• _Objetivo_
Por favor, prosigue el artículo de opinión sobre la degradación de la clase política española a partir de su última frase.

Foto: Hemiciclo del Congreso de los Diputados. (Europa Press/Eduardo Parra)
Hemiciclo del Congreso de los Diputados. (Europa Press/Eduardo Parra)

La escuadra la mandan los cabos, es el título de un libro lleno del humor gallego al que llaman retranca, escrito por Manuel Benavides, que narra el desastre operativo que atenazó a la flota republicana durante la contienda toda vez que, sublevada el 18 de julio por sus oficiales contra la República, fuera domeñada en su mayoría días después por una contrarrebelión de cabos y marinería alentada desde la base radiotelegráfica de Chamartín, que animó a las tripulaciones a alzarse contra unos mandos que en algún caso acabaron arrojados por la borda. Se dio entonces la paradoja de que barcos que inicialmente habían trasladado a la Península legionarios del ejército de África, se revolvieran a continuación contra los franquistas y pasaran a defender la lealtad republicana hasta su internamiento final en Bizerta. El resultado fue que la superioridad de fuego y efectivos republicanos no sirvió de mucho a una escuadra capitaneada por fogoneros y marineros, que difícilmente podían manejar buques que requerían notable pericia técnica para ser gobernados. Benavides, un autor no sospechoso de veleidades fascistas y dotado de la buena pluma que le había permitido retratar a Juan March en el último pirata del Mediterráneo (1934), describe aquí a toro pasado (el libro se publicó en el exilio mexicano en 1945) con singular gracejo la casa de Tócame Roque que fue la flota republicana.

La referencia viene a cuento de la degradación en que está sumida la nomenklatura (léase clase gobernante) que dirige – o eso parece – nuestra política, en la que tras años de escrupuloso cumplimento de una versión actualizada de aquella ley de Gresham que decía “la moneda mala echa siempre a la moneda buena”, ha llegado a convertirse en la realidad detestable que se ve con los ojos y con las manos se palpa. Y tal vez convenga recordar que Gresham era un mercantilista inglés que en el XVII advirtió frente al peligro de descapitalización que acechaba a los sistemas bimetálicos – que simultaneaban el curso legal de monedas de oro, plata o cobre – y en los que cómo las personas pagaban siempre con moneda mala (vellón) y guardaban para sí la buena (oro o plata), terminaba circulando solo “mala moneda”. Una regla que muy bien puede ser extrapolada a la política española en la que sigilosa, pero implacablemente, se ha ido expulsando al mejor capital humano, que atraído por oficios menos precarios y más solventes ha dejado en manos de la “peor moneda” la responsabilidad de los asuntos que conciernen a todos. Se trata de un problema estructural que se percibe tanto en poder como en oposición y del que únicamente se libran – y en ocasiones ni eso - partidos marcados con una ideología totalitaria que tiene como contrapartida su desfasamiento de la realidad.

• _Datos disponibles_

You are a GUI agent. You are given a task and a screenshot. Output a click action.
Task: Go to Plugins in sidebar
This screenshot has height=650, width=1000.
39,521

• _Respuesta_
Pero lo que importa es recalcar que de nuestra política todo el que puede se va. Permanecer supone obedecer ciegamente al jefe en una relación de tiranía – algunos la llaman de jerarquía - que se mofa del artículo 6 de la Constitución (el que prescribe la libertad y la democracia en los partidos) y en la que la obediencia sin límites al líder constituye además de regla de vida, un estado de ánimo fuera del cual no hay opción posible. En política se quedan solo los peores.

No se trata de ser injustos, ni de hacer demagogia, sino de señalar un fenómeno extendido en las Democracias Constitucionales (Alain Deneault habla de “mediocracia”), que viene asociado al auge de la cultura financiera, que triunfó en 1989 tras la Caída del Este. Lo advierte Tony Judt en Algo va mal, cuando califica a los políticos de su década de pigmeos (y se refiera a la de 2010, ¡qué diría de haber conocido la de hoy!) que no hacen política porque no conocen política que hacer, y se limitan a una estéril y autorreferencial lucha por el poder en la que el botín es la recompensa personal y no la acción pública.

Los problemas estructurales de España exigen una comprensión de los tiempos para medir y reaccionar con proyectos que tengan continuidad

Pero ahondar en este punto distraería de la cuestión que nos interesa, ¿hay alguna peculiaridad en la realidad española que diferencia de lo que existe fuera? Sí, una porque en España llueve sobre mojado y otra porque nuestra menguada afición a pensar hace más acuciantes los problemas. De una parte y de ir a más allá las cosas, sería la segunda vez que la sociedad española se desconectaría de su nomenklatura. Hace quince años una crisis de las Cajas de Ahorro cuya dimensión letal solo se entiende desde las provincias, provocó la desmoralización colectiva de la que salieron los fenecidos Ciudadanos y Podemos dejando un fondo de resentimiento antipolítico que permanece a flor de piel y del que debieran haber escarmentado los dos resucitados partidos nacionales porque les va en ello la vida, ya que la mesa está servida para que cualquier desaprensivo levante la bandera del populismo.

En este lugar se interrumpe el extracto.